I started programming using Python. When I started, I wanted to understand the "feel" of Python programming, and that was all my mind could comprehend. Now that I have a decent smattering of Python knowledge, I now realize I don't have a total grasp of transfer protocols and I should probably learn a lower-level C language as well. I started off not knowing one thing, now I have added two more.

I'm still a better programmer, but now I realize I'm clueless about even more stuff than I was before.



This is a very good point. I thought I knew a lot about programming/CS until I decided to get my M.S. Now, the more I learn, the more I realize I don't know.

It is actually a little defeating in the sense that I have had to accept that I will probably never know as much as I would like to.

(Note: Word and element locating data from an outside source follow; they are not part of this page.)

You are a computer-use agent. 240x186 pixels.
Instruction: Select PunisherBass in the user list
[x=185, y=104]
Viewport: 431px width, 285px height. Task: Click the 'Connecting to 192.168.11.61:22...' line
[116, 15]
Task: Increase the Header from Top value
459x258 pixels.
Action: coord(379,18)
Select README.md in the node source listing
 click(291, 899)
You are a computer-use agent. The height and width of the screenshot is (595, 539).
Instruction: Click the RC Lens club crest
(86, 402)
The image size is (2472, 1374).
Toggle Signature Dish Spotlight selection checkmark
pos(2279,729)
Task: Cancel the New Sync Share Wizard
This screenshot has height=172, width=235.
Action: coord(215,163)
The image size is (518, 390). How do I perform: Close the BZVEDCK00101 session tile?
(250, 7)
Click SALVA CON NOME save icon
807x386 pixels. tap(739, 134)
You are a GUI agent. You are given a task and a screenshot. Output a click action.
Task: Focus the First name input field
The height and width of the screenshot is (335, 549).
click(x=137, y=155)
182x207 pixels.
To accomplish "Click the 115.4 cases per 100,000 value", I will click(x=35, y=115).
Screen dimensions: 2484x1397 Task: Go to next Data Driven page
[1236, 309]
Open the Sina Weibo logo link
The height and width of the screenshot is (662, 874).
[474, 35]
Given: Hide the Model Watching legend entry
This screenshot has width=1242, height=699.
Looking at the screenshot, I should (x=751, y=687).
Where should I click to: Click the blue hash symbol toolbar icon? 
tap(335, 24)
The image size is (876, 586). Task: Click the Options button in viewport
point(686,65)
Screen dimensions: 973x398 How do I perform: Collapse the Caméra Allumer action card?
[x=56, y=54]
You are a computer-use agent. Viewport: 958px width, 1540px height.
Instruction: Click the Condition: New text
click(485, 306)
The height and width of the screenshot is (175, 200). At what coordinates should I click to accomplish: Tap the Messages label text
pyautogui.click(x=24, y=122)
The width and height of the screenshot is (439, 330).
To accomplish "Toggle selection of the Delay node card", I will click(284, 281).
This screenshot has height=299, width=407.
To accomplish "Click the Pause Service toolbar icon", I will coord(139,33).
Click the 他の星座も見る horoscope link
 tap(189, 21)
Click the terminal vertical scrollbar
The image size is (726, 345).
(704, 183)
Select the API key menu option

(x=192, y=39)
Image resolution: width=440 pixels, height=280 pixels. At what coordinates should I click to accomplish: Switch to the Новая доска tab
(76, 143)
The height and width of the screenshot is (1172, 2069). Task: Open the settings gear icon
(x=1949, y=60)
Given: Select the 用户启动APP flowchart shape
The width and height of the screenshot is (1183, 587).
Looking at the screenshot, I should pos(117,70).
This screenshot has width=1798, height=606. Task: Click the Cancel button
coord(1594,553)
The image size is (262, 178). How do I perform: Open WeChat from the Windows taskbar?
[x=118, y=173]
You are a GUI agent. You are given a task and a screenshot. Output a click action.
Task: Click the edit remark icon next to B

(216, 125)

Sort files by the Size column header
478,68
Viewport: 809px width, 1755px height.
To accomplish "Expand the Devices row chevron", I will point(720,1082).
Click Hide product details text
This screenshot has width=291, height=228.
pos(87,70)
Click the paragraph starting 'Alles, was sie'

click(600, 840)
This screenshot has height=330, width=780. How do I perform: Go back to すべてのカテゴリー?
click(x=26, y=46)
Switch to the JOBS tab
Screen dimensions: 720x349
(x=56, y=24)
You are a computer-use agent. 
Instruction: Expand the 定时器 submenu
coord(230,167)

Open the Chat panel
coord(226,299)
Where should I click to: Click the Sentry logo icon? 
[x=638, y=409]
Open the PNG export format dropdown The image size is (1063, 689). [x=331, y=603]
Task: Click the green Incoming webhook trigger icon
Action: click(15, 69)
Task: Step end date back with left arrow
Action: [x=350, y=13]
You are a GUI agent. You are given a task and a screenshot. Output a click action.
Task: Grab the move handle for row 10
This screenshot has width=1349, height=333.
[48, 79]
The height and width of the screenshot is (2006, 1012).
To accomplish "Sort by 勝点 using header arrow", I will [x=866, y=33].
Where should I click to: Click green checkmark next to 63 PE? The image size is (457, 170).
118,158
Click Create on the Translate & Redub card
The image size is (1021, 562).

Identifying gaps in your knowledge is half the battle.

Learning and getting better isn't limited to eliminating known unknowns, it includes becoming aware of unknown unknowns.

Once you can google a problem, there is a very high chance you'll be able to solve it.


Skills get rusty. What you learn today you will forget tomorrow, unless you use them in some way.


This is so true, and manifests so sharply/painfully when I go to refresh my very nascent skills in Clojure. I've learned the same material so many times. It's a bummer.


When you don't know much about given subject you usually don't know how much you really don't know and most people at that stage actually have impression that they know a lot It is kind of catch 22 problem :-)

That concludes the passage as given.